Guest More than 1 year ago
A climatic walk through Man's perfidy, and the search for redemption. A stunning tapestry of Christianity, Paganism, and the Metaphysical woven together in such a way as to reach out to anyone regardless of their belief system. Classic Moorcock - it will make you think.
Guest More than 1 year ago
I am a huge fan of Mr. Moorcock's and I have enjoyed his many novels about the various incarnation's of his character; the Eternal Champion. All his novels are indeed some of the most imaginative writings ever written. Each book in the Eternal Champion series is as good as the next except for this one (Von Bek). The problem w/ this book is that it becomes tedious and has an air of pseudo-Christian fanaticism, either intentional or unintentional, I don't know. But don't get me wrong Moorcock is probably my favorite author of all time, it is just that this book left me greatly dissapointed.
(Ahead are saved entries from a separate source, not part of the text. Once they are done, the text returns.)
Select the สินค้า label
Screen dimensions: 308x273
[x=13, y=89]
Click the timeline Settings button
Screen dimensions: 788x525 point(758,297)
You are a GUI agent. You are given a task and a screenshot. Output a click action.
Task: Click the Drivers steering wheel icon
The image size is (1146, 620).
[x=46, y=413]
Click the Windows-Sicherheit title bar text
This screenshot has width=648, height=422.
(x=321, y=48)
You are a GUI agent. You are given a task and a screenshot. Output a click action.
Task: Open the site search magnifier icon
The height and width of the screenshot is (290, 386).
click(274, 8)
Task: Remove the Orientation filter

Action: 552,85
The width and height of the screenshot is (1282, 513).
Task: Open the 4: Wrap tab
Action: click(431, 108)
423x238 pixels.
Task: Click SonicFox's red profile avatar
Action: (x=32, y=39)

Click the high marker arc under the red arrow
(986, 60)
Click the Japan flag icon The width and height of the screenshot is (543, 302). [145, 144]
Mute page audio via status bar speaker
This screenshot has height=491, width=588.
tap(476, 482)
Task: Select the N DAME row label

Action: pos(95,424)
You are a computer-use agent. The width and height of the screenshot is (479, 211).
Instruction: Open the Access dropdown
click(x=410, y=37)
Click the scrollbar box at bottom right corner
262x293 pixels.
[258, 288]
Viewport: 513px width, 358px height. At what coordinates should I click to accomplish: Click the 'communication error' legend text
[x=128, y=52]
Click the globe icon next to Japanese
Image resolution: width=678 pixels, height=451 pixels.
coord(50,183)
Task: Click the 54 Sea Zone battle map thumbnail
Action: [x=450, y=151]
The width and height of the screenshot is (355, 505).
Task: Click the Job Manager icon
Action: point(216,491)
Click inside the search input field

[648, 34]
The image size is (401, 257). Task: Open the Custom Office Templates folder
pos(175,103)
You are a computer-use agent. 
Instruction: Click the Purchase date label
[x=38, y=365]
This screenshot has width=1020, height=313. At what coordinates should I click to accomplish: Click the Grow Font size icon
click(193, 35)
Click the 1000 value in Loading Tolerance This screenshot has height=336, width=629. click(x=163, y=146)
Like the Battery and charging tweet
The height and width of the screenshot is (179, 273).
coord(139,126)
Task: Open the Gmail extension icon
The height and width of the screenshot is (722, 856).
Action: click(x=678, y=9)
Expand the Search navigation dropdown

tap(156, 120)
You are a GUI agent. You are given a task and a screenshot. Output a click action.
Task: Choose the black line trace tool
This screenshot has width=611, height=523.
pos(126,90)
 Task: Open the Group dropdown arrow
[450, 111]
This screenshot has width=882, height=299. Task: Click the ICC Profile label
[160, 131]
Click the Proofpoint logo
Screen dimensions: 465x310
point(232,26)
Guest More than 1 year ago
Michael Moorcock's novel explores, on a mythical level, the very human search for understanding. Although the novel utilises imagery, characters and symbolism from the Christian religion, Moorcock nonetheless manages to combine reality (historical), religion (Christian and pagan), and science-fiction/fantasy in order to structure a world in which our realm seems to play a small, but important role in a war between Hell and Heaven, knowledge and ignorance, compassion and cruelty, love and hate, faith and betrayal. Every character in THE WARHOUND AND THE WORLD'S PAIN seems to be on a personal 'Grail Search' for self-actualisation. Moorcock's novel is quite revolutionary in that he undermines many stereotypical notions about the devil, the search for the Holy Grail, conceptualisations of heroism and relations between human beings. Von Bek is not Lancelot - he is a common soldier who has suppressed any finer feelings of morality and compassion in his mindless pursuit of war. Sabrina is not Guinevere - she is highly educated for her time, and has sold her soul in return for life as the devil's seductress. Lucifer is not the devil we have become used to seeing portrayed in films like THE EXORCIST. He is evil, but also has good qualities within his nature, such as compassion, mercy, courage and a desire to be redeemed. He is a strangely 'human' Devil, or humans are 'devilish'/'fallen angelic' creatures. In any case, the boundaries between human/devil/angel and spiritual/physical are blurred throughout the novel. Moorcock's is the best kind of originality - the kind that combines familiar elements (the Holy Grail, the search for self-knowledge, love, war, religion, friendship, betrayal, rebellion, etc.) and creates a new slant on belief, human nature, spirituality, reality and history. I hope that there are other readers out there who would be willing to share their own interpretations and ideas about Michael Moorcock's 'Von Bek' novels.